Investigação no doping ataca comissão de Ética formada por Nuzman

Condições sob a qual operava a comissão não eram nem transparentes, aponta informe dos investigadores

JAMIL CHADE / CORRESPONDENTE EM GENEBRA, O ESTADO DE S.PAULO

15 de janeiro de 2016 | 14h13

Investigadores que apuraram a corrupção e doping na Federação Internacional de Atletismo (IAAF) criticaram o comportamento do órgão de controle interno da entidade mergulhada no escândalo. A comissão é formado pelo brasileiro Carlos Arthur Nuzman. 

No informe publicado pelos investigadores, a IAAF é acusada de manter uma “corrupção enraizada”, promover a extorsão de atletas, comprar votos e mesmo ameaçar dirigentes.  Apesar dessa situação, a Comissão de Ética da IAAF não agiu e apenas começou a punir seus dirigentes em 2015, quando a polícia já os havia indiciado. 

"Apesar da criação da Comissão de Ética ter sido um bom passo, as condições sob a qual operava não eram óbvias e nem transparentes", disse o informe. "Parecia impossível para a Comissão de Ética compartilhar informação sob sua posse com o Comitê de Inquérito", criticou. 

Nuzman foi eleito para a entidade em janeiro de 2014, ao lado de outros membros internacionais. No Rio de Janeiro, hoje, disse que não iria comentar o caso da suspeita de compra de votos por Tóquio para os Jogos de 2020. "É uma questão que a gente não acredita, não trabalha com isso. Não vou comentar uma colocação dessas da qual eu não tenho maior conhecimento, maior vivência disso", afirmou Nuzman

Os investigadores, porém, admitiram que a Comissão formada por Nuzman condenou quatro funcionários. Mas só depois que a polícia passou a examinar os casos. 

Em seu primeiro informe, produzido em novembro, Dick Pound apontou que a Rússia estaria patrocinando um esquema de doping liderado pelo próprio governo.

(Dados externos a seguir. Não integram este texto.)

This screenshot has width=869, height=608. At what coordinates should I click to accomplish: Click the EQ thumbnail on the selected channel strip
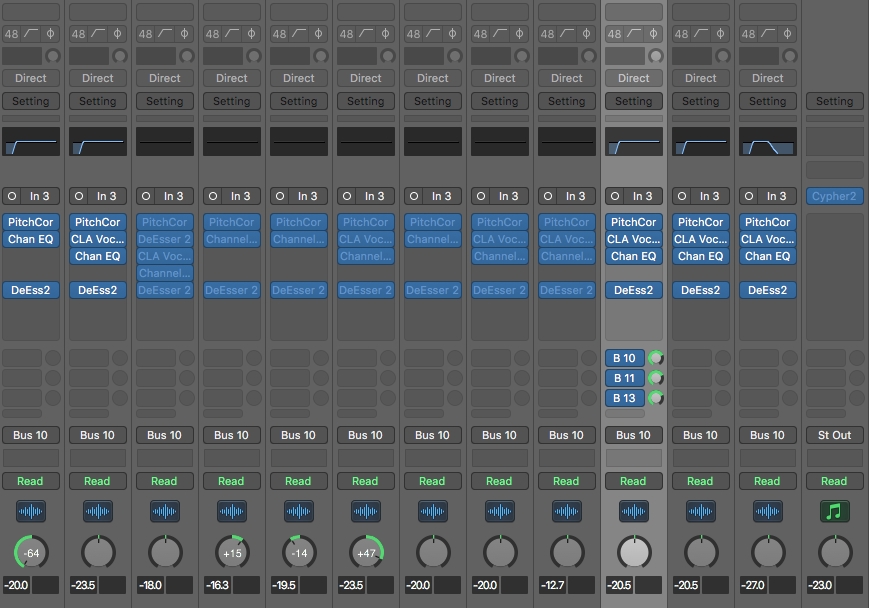click(633, 141)
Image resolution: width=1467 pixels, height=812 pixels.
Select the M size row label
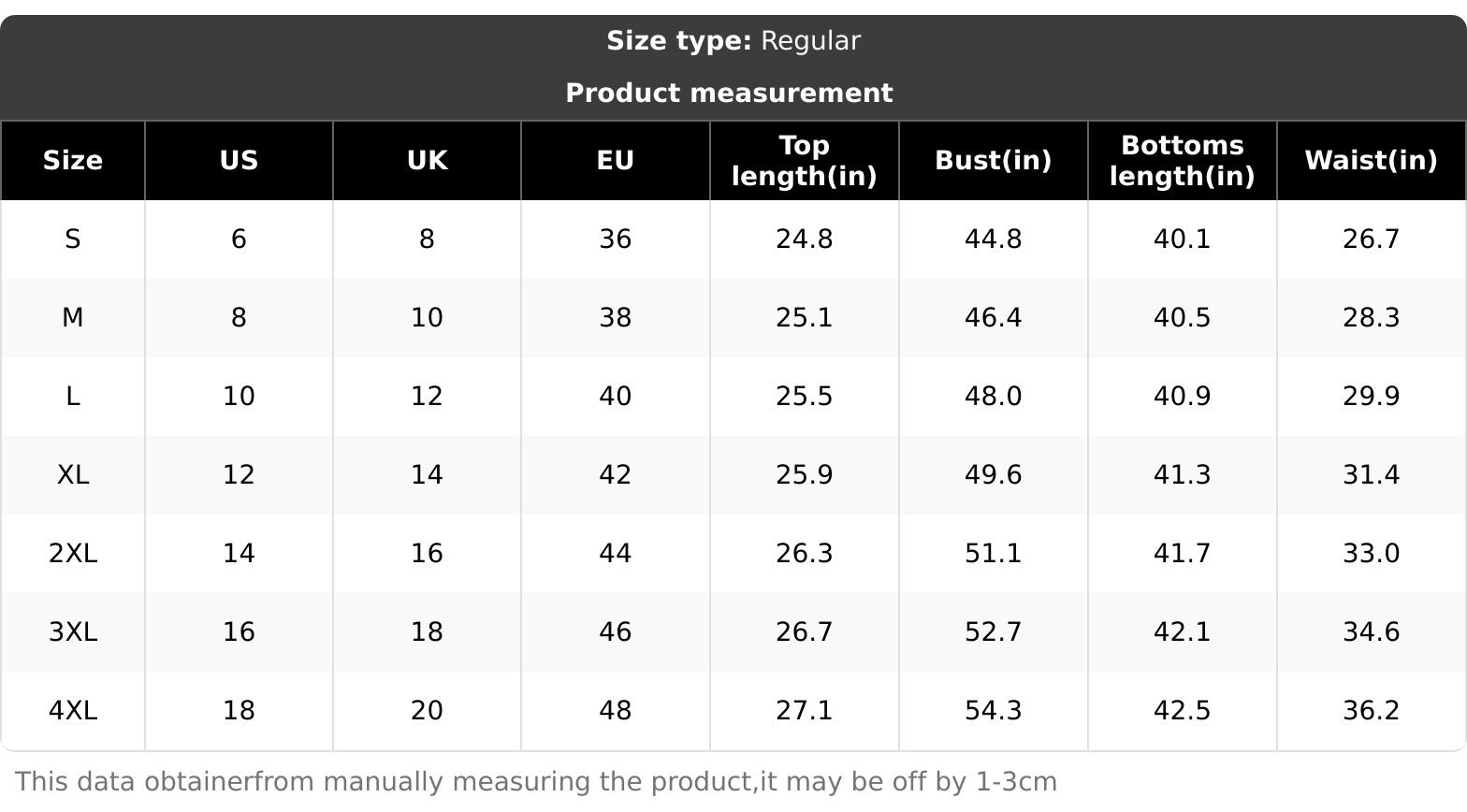click(73, 318)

Agora, o documento ainda lança dúvidas sobre os diversos dirigentes da federação, inclusive seu atual presidente, Sebastian Coe, organizador dos Jogos de Londres de 2012. Vice-presidente da IAAF por sete anos, ele teria feito parte da cúpula da entidade enquanto os crimes estavam ocorrendo. Ontem, insistia que não sabia de nada.

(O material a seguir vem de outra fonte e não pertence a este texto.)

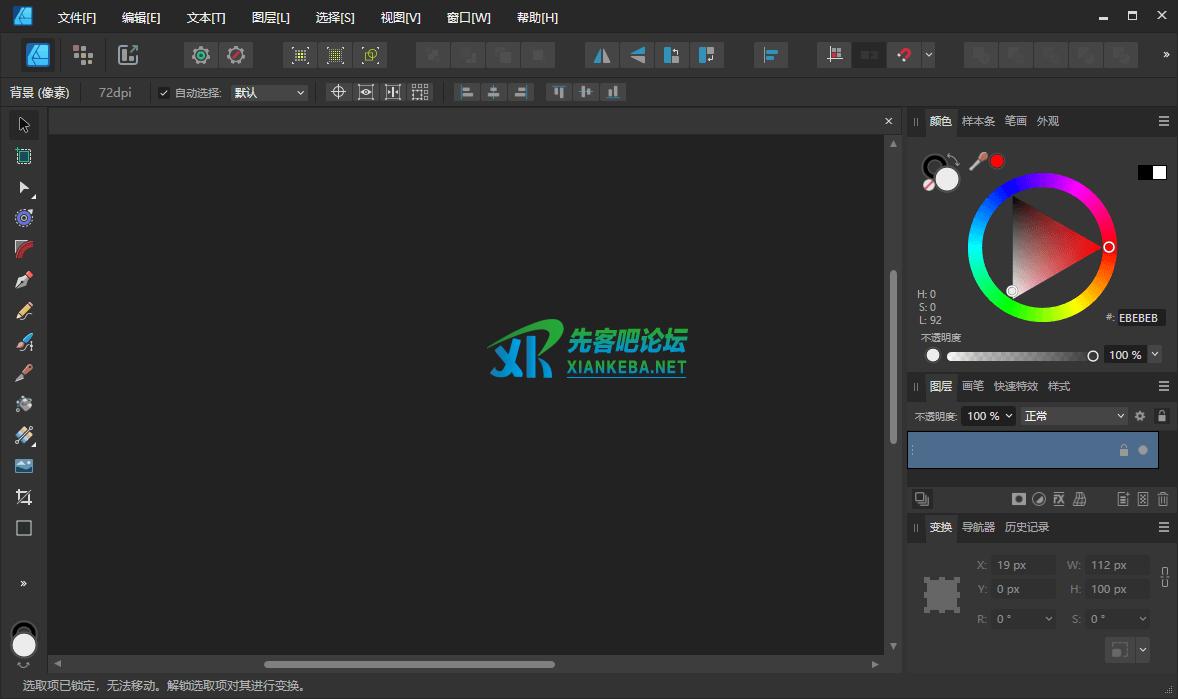Click the color picker eyedropper in the Color panel
The width and height of the screenshot is (1178, 699).
978,161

Para os investigadores, “não há como imaginar que a cúpula da IAAF não soubesse” do que ocorria. Os dirigentes, assim, teriam sido peças fundamentais para manter atletas nas competições, atrasar testes e ainda exigir dinheiro dos esportistas em troca de silêncio. 

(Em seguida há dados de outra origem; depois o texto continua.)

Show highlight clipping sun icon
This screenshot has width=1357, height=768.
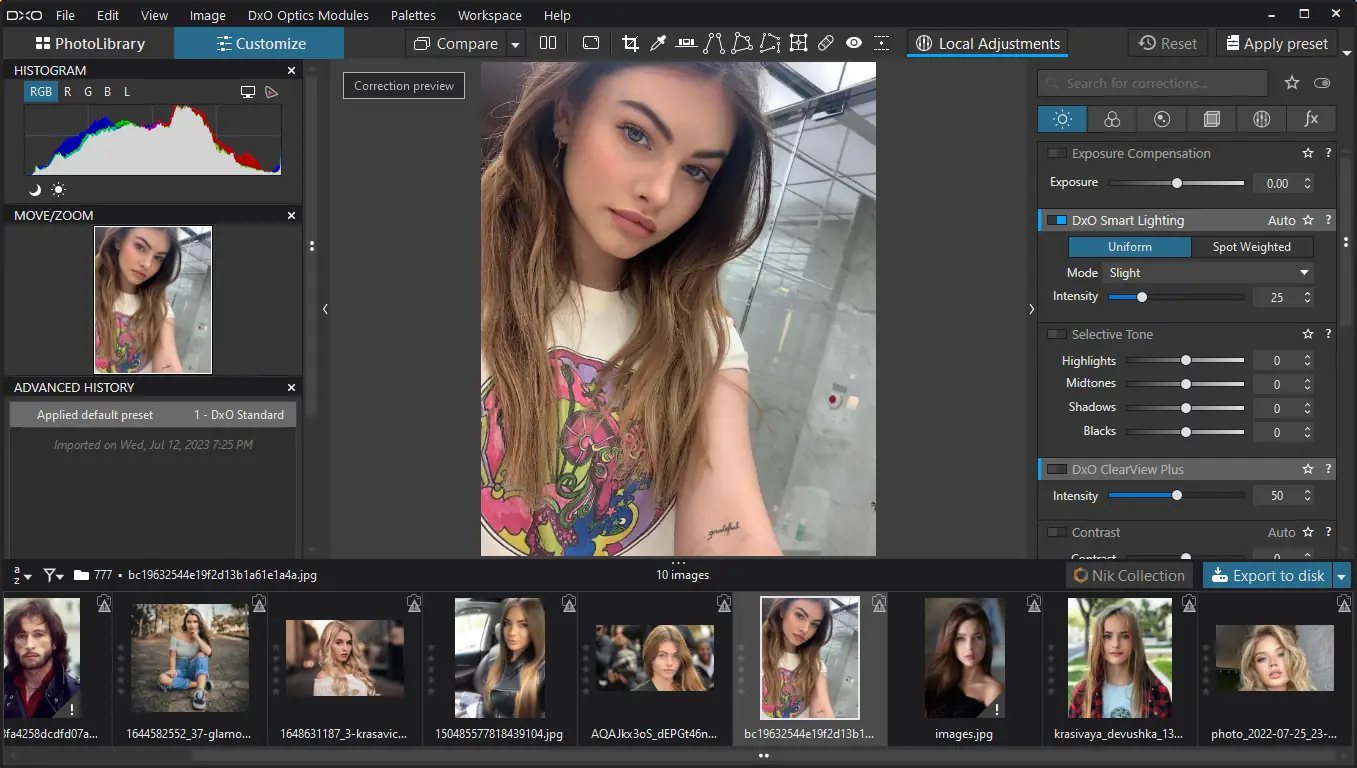pos(58,190)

No centro dos escândalos está Lamine Diack, presidente da entidade e que, segundo a investigação, pediu dinheiro em troca de favores por parte dos russos na tentativa de abafar casos. Assim como ele, Gabriel Dollé, ex-diretor da divisão anti-doping, estão sendo investigados pelo Ministério Público da França.